Copy the lines from the first line through the line with "will (x=228, y=246).", changing "Character Style" to "Paragraph Style" and leaving everything else as it is.

═══ THE INPUT ═══

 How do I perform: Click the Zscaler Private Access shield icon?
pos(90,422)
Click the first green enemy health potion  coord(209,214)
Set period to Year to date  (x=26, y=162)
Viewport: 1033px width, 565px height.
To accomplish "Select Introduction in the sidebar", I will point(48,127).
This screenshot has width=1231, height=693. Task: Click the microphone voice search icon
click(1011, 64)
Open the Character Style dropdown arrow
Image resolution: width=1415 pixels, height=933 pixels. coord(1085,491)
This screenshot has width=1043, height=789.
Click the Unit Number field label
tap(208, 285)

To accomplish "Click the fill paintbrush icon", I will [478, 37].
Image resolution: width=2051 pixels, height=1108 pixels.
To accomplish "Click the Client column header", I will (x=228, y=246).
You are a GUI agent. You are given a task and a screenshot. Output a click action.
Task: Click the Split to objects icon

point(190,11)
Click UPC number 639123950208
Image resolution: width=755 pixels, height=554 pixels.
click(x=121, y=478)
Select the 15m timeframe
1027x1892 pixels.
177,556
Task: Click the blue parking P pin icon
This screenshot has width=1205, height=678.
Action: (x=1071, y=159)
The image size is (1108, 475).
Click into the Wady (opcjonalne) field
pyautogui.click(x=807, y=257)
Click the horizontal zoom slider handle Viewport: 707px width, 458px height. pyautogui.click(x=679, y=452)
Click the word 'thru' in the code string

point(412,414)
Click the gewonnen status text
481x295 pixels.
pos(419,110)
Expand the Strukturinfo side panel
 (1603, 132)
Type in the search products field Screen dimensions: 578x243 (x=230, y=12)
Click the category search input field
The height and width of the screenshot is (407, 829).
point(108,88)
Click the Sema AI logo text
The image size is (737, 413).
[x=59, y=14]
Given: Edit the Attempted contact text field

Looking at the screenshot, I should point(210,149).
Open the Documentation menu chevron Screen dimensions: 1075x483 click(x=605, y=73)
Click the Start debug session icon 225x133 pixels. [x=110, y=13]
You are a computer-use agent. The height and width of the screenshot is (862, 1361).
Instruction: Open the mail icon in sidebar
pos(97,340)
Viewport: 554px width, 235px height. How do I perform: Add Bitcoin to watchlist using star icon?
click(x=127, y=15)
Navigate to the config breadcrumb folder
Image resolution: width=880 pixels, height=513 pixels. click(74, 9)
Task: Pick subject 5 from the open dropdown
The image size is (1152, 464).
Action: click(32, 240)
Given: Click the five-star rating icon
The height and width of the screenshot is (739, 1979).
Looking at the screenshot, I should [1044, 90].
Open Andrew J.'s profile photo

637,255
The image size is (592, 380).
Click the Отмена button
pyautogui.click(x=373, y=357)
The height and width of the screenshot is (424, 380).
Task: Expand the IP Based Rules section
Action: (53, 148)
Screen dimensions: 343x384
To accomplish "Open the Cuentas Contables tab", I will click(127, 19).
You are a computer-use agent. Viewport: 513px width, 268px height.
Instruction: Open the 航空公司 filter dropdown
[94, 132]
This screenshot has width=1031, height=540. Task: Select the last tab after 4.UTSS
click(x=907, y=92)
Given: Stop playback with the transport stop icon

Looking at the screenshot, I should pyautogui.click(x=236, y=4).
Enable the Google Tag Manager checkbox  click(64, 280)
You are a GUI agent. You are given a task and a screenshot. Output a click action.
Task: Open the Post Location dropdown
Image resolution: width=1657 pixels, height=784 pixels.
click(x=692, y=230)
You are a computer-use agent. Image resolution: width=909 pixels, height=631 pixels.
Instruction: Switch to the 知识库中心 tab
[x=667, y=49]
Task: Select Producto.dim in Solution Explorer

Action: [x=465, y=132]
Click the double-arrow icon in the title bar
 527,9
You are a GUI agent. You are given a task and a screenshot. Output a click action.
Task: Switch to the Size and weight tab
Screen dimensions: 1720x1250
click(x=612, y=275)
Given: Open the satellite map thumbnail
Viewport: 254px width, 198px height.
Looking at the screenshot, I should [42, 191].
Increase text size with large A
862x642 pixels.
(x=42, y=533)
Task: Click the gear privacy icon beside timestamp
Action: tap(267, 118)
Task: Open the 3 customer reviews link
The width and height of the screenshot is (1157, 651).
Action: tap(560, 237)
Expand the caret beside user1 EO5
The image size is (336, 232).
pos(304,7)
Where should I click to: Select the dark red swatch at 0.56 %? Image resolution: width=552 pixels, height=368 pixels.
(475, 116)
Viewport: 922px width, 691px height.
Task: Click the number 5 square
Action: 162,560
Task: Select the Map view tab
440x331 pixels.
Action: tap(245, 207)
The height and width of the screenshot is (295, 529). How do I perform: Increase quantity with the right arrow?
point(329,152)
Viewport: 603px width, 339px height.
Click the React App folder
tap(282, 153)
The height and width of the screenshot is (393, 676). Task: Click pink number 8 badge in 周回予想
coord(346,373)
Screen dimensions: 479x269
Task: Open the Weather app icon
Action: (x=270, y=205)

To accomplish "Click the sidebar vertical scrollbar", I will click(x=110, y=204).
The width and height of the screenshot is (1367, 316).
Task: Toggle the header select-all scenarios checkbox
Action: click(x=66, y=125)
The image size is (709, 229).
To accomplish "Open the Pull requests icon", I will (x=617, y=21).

═══

■ TASK ANSWER:
 How do I perform: Click the Zscaler Private Access shield icon?
pos(90,422)
Click the first green enemy health potion  coord(209,214)
Set period to Year to date  (x=26, y=162)
Viewport: 1033px width, 565px height.
To accomplish "Select Introduction in the sidebar", I will point(48,127).
This screenshot has width=1231, height=693. Task: Click the microphone voice search icon
click(1011, 64)
Open the Paragraph Style dropdown arrow
Image resolution: width=1415 pixels, height=933 pixels. coord(1085,491)
This screenshot has width=1043, height=789.
Click the Unit Number field label
tap(208, 285)

To accomplish "Click the fill paintbrush icon", I will [478, 37].
Image resolution: width=2051 pixels, height=1108 pixels.
To accomplish "Click the Client column header", I will (x=228, y=246).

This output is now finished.